Published On Jul 18, 2021

Endowment insurance plans are designed to provide life cover along with the benefits of a saving plan. This plan enables individuals to save regularly for a specific period to generate a significant corpus which they can enjoy at maturity. In case of demise, the nominee of the policyholder will be entitled to get the sum assured from the insurance company. While if the policyholder survives during the policy term, he or she will be eligible to receive the sum assured and bonus for the term of the policy. An endowment policy is a great facility to help you meet your financial goals which may comprise a kid's education, child’s marriage, buying a house or planning your retirement.

Types of Endowment Plans

Endowment plans are one of the best investment instruments that can help you achieve your milestones. It is crucial to consider different types of endowment policies before purchasing them. Below are different types of endowment plans which you can opt for based on your financial requirements:

1. Unit Linked Endowment Plan

Under the unit-linked endowment plans, the premium amount is divided into two parts where the one is used to buy units in various investment funds based on your preference while the other part is used for your life insurance cover. It is considered the best plan in which people want to invest.

2. Guaranteed Endowment Plan

This plan offers guaranteed benefits to policyholders. Under this plan, the policyholders get the sum assured amount along with loyalty additions on maturity. Besides, with the guaranteed savings plan, if the policyholder survives the policy term, he or she will be entitled to receive a guaranteed sum assured on maturity, guaranteed yearly additions, and guaranteed loyalty addition.

3. Profit Endowment Plan

This policy provides policyholders with a sum assured amount as promised during the time of policy purchase. However, based on whether the insurer declares a bonus or not, the final payout added with the surplus amount can be higher upon the death of the insured person or policy maturity. 

4. Low-Cost Endowment Plan

This policy is designed to provide assistance to policyholders for generating a corpus to secure their lives or to settle their loans, etc. In case of the policyholder’s death during the policy term, the claimants or beneficiaries will be eligible to get the complete sum assured.

5. Non-Profit Endowment Plan

This type of endowment plan provides guaranteed additions rather than bonuses as they don’t contribute to the profits of the insurance company. Such plans help in generating returns for the policyholder and make them attractive in comparison to other schemes in the market.

Features and Benefits of Endowment Plans 

Endowment plans help you save a good amount of money to achieve different types of goals in life. Here are some benefits of having an endowment plan which you should be aware of:

1. Higher Return on Investment

An endowment plan helps people build their wealth to achieve their financial goals. Its benefits are payable to policyholders upon survival, while in case of policyholder’s death it is given to nominees. However, these returns are higher than that of a pure life insurance plan.

2. Premium Payment

The policyholders are given options to pay for their insurance premiums in installments such as on a monthly, half-yearly, or quarterly basis. The premium frequency is decided based on your preference, provided you will have to ensure that premiums are paid by you on time.

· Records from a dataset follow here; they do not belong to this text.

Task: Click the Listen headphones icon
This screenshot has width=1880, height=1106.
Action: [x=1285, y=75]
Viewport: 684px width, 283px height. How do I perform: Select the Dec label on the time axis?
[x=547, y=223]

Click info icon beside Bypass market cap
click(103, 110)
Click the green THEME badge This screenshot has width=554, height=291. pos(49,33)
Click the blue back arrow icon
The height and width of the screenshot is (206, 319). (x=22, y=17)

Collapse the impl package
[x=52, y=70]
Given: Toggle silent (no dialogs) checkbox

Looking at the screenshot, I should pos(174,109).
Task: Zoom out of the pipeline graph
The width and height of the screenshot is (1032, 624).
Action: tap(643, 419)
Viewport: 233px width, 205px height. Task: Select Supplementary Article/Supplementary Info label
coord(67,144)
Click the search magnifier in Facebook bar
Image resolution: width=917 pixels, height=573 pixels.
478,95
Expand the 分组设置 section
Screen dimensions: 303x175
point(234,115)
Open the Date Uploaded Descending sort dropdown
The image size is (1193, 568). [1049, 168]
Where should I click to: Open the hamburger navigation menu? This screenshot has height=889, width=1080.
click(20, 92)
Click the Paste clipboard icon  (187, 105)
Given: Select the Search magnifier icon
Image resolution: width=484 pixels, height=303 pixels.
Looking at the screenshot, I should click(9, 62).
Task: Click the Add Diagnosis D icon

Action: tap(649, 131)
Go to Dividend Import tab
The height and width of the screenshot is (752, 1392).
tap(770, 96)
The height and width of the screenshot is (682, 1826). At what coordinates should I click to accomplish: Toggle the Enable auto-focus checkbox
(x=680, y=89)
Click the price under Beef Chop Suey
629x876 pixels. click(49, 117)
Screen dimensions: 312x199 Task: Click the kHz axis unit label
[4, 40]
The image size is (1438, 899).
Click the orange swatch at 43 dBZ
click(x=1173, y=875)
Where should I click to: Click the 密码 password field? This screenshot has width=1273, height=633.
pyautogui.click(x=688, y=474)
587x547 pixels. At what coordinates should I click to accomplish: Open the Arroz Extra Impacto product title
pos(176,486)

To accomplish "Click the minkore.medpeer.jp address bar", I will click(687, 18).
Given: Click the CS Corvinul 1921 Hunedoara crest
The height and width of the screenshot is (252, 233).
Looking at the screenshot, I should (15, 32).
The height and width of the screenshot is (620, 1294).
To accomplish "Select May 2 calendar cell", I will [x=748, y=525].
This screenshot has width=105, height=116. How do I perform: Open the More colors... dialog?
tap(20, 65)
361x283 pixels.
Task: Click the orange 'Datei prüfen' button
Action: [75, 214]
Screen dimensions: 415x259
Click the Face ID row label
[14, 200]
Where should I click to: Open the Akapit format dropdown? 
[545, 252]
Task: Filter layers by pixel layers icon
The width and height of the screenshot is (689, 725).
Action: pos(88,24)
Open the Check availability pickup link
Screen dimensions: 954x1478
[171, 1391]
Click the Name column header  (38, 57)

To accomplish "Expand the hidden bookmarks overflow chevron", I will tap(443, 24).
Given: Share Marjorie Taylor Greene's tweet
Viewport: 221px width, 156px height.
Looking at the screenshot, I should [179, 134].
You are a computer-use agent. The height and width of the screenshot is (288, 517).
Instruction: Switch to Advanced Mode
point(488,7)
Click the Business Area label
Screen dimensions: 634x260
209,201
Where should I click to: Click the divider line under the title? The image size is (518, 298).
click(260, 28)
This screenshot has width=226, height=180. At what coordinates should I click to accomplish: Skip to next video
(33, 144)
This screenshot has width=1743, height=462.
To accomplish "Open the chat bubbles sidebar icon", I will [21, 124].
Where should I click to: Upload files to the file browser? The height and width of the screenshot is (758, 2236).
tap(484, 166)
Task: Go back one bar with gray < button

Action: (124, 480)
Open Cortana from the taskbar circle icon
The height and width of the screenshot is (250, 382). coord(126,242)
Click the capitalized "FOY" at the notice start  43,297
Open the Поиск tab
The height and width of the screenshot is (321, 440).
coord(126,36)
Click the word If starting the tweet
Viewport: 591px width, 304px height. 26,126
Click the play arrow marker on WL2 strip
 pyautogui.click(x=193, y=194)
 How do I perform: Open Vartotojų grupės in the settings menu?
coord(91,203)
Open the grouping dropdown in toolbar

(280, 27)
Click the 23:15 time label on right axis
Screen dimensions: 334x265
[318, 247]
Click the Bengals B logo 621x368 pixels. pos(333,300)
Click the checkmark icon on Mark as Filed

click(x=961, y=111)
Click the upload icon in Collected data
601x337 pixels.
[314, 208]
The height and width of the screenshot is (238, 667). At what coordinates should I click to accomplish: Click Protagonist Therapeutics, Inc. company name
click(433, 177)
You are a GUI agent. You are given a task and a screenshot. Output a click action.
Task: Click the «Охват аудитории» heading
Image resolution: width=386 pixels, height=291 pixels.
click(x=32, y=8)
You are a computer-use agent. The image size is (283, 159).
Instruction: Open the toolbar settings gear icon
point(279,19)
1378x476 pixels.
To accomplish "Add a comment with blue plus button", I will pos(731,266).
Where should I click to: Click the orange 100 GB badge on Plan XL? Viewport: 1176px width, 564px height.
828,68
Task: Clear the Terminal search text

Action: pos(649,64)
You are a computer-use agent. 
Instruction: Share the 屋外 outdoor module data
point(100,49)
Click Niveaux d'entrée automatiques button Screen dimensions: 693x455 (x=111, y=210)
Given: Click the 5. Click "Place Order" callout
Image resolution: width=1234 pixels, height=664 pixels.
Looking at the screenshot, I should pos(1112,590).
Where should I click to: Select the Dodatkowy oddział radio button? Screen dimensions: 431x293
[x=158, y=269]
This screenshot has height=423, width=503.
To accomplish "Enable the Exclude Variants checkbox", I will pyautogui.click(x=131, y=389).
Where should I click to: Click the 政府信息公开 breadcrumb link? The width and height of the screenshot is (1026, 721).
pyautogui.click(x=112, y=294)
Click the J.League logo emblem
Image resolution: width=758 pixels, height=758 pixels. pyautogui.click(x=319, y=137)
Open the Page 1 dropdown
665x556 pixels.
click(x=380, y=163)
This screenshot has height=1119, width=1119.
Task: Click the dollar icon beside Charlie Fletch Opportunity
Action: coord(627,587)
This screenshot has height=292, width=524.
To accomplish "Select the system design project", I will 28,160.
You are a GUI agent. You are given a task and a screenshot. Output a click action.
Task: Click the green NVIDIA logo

3. Flexibility to Choose Cover

Policyholders are allowed to select from additional or optional coverage to get protection against critical illness, partial or permanent disability, accidental death, and so on. A few more plans are available that promise to waive the premium in the case of policyholders suffering from such conditions.

4. Benefits on Both Survival and Death

The policyholders get the policy benefits in both the situations of death and survival. They receive the complete amount of sum assured upon survival during the policy term, while their nominee gets the sum assured in addition to the declared bonus in case of the policyholder’s death. 

5. Tax Exemption

You can save your tax on the amount of premium you have paid for the endowment plans according to the provisions of section 80C. The maturity amount comprising the final payout is also eligible for tax exemption under section 10(10D) of the Income Tax Act.

6. Risk Factor

When compared to mutual funds, where your money is invested directly in stock markets by the experts and carries higher risk, the endowment plans are designed to grow your money with a negligible amount of risk, which is the best part for policyholders.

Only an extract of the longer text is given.